> _RECORDS SUPPLIED_

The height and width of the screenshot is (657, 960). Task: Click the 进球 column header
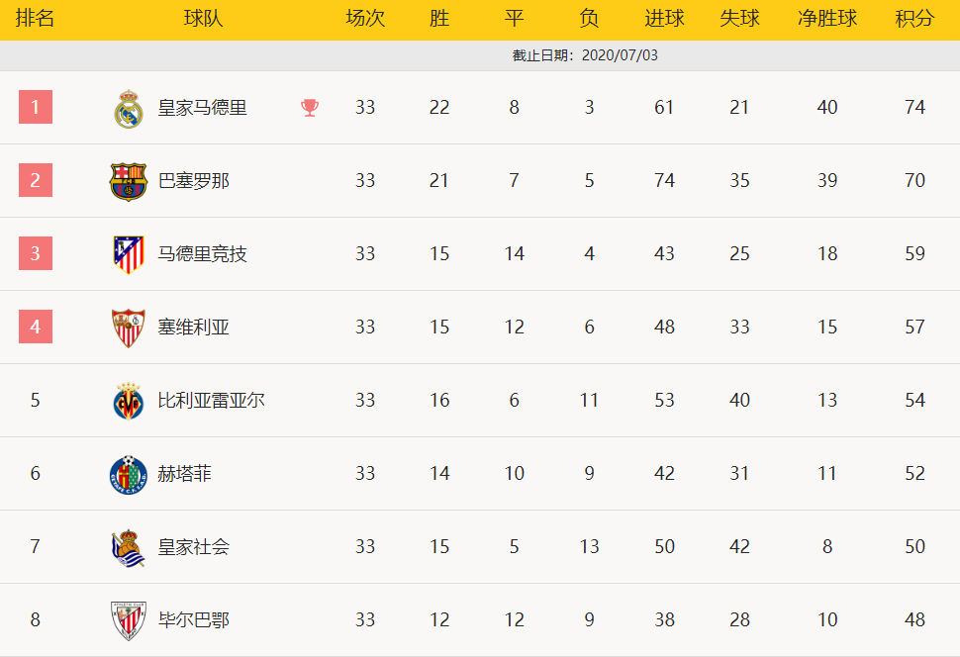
--
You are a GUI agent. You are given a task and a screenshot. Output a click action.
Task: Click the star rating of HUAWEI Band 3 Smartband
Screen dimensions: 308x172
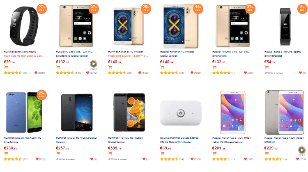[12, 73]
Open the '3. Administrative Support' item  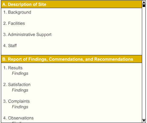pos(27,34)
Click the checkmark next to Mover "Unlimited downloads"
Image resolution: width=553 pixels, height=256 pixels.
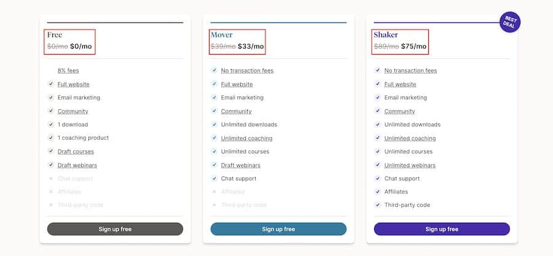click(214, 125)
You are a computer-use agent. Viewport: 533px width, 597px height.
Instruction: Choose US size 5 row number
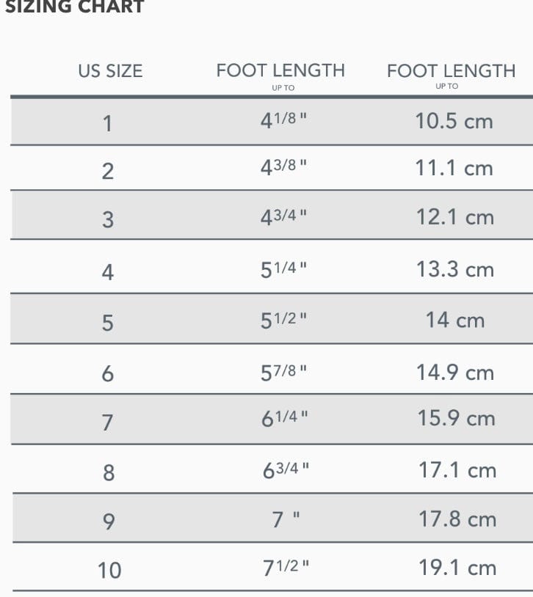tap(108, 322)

> _WORK TASK_
Within the data above, find the lines that contain the word "agent" and copy each of them.

> _TASK ANSWER_
You are a GUI agent. You are given a task and a screenshot. Output a click action.
You are a computer-use agent. Viewport: 533px width, 597px height.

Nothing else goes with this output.